Ovos: você sabe o que come?

Não é de hoje que passamos a ver o nosso alimento com outros olhos (pelo menos deveríamos), já que o acesso às informações nos permitiu conhecer com mais clareza os processos produtivos e também a escolher melhor o que comemos.

Aposto que todos já ouviram alguém dizer: “Mas eu comi isso a vida inteira e estou aqui!”, não é mesmo? Sim, estamos todos vivos, mas com a melhor saúde que poderíamos ter? Disso já duvido. Nos anos 80, quando eu era criança, nossos pais nos alimentavam com o que eles consideravam saudável, eles simplesmente não sabiam, pois confiavam ingenuamente nos produtos industrializados que vendiam saúde em meio a corantes e açúcares. Eu mesma tomava leite com Nescau todos os dias e ainda o adoçava! Comíamos cada tranqueira e sim, éramos muito felizes, mas hoje sabemos como funciona a indústria alimentícia, a produção agrícola cheia de agrotóxicos e, definitivamente, não queremos isso para os nossos filhos!

E foi nessa curiosa busca pela qualidade do que botamos em nossa mesa que nos assustamos logo com ele, o aparentemente inofensivo ovo.

*O pedido*:
Reescreva em forma de lista, de modo mais breve, o parágrafo do trecho que começa com “Aposto que todos já ouviram”, conservando seus fatos principais. Os dados constituem um material à parte, sem relação com o trecho.

*Dados brutos*:

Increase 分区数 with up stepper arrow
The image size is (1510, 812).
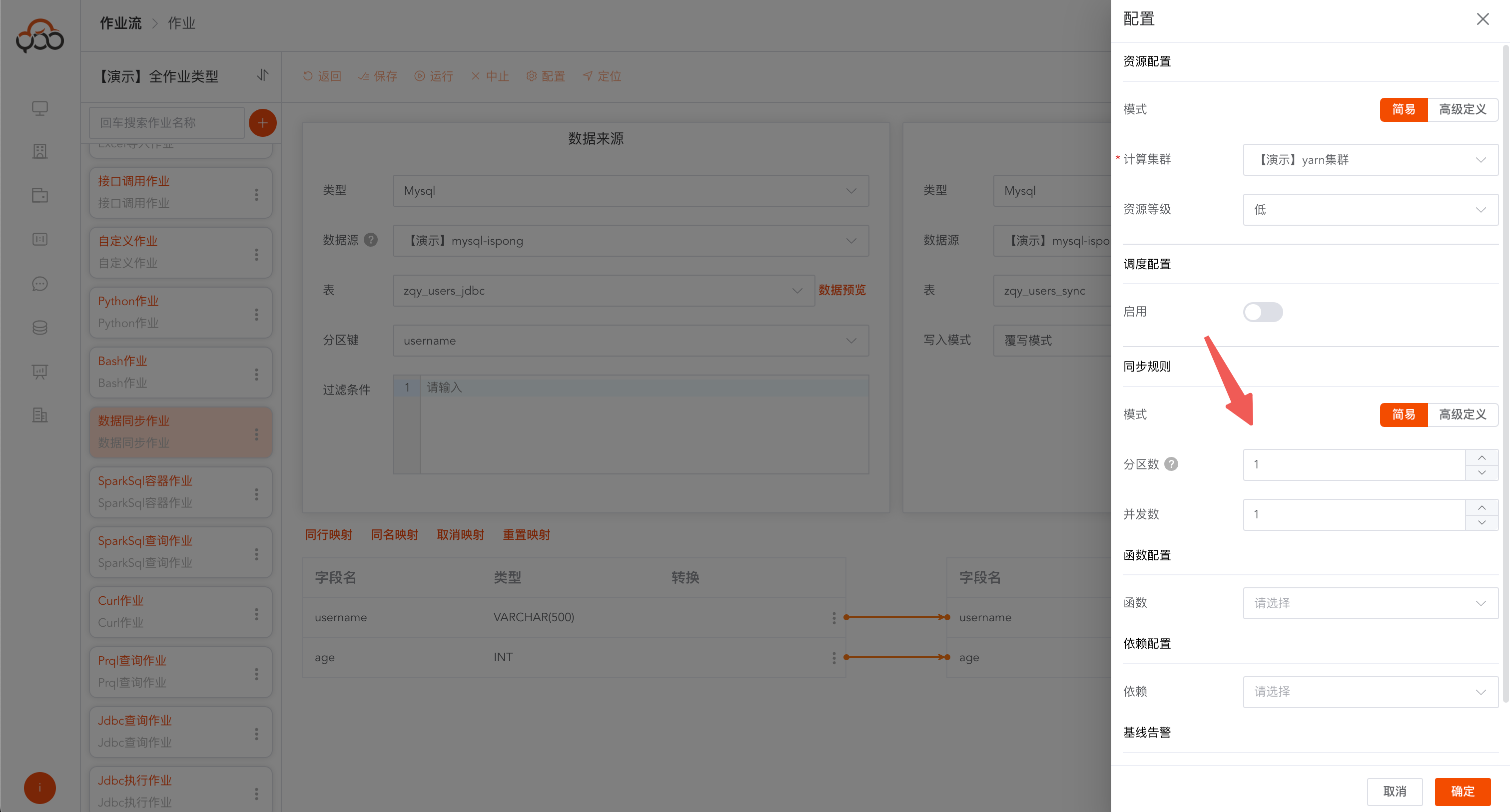pyautogui.click(x=1482, y=457)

*Resposta completa*:
- Muita gente diz que comeu certos alimentos a vida inteira e continua viva, mas é duvidoso que tenha a melhor saúde possível.
- Nos anos 80, os pais alimentavam os filhos com o que consideravam saudável, confiando ingenuamente em produtos industrializados cheios de corantes e açúcares.
- Eu tomava leite com Nescau todos os dias e ainda o adoçava.
- Hoje se sabe como funcionam a indústria alimentícia e a produção agrícola cheia de agrotóxicos, e não se quer isso para os filhos.